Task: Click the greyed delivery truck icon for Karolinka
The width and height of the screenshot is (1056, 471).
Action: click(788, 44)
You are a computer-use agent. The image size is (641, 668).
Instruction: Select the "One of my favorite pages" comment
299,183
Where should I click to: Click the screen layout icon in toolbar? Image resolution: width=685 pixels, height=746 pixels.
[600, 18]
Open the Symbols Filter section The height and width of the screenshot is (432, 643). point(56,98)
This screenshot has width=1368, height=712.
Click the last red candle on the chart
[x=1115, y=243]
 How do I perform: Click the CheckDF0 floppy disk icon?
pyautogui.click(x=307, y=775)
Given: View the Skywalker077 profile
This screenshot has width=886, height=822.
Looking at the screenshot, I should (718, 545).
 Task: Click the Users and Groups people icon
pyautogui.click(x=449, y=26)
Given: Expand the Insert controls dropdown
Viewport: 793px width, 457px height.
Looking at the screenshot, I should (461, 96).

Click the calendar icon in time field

## EXERCISE DIRECTIONS
Copy out all of the material above line for line, changing nothing.

## THE RESULT
Task: Click the greyed delivery truck icon for Karolinka
The width and height of the screenshot is (1056, 471).
Action: click(788, 44)
You are a computer-use agent. The image size is (641, 668).
Instruction: Select the "One of my favorite pages" comment
299,183
Where should I click to: Click the screen layout icon in toolbar? Image resolution: width=685 pixels, height=746 pixels.
[600, 18]
Open the Symbols Filter section The height and width of the screenshot is (432, 643). point(56,98)
This screenshot has width=1368, height=712.
Click the last red candle on the chart
[x=1115, y=243]
 How do I perform: Click the CheckDF0 floppy disk icon?
pyautogui.click(x=307, y=775)
Given: View the Skywalker077 profile
This screenshot has width=886, height=822.
Looking at the screenshot, I should (718, 545).
 Task: Click the Users and Groups people icon
pyautogui.click(x=449, y=26)
Given: Expand the Insert controls dropdown
Viewport: 793px width, 457px height.
Looking at the screenshot, I should (461, 96).

Click the calendar icon in time field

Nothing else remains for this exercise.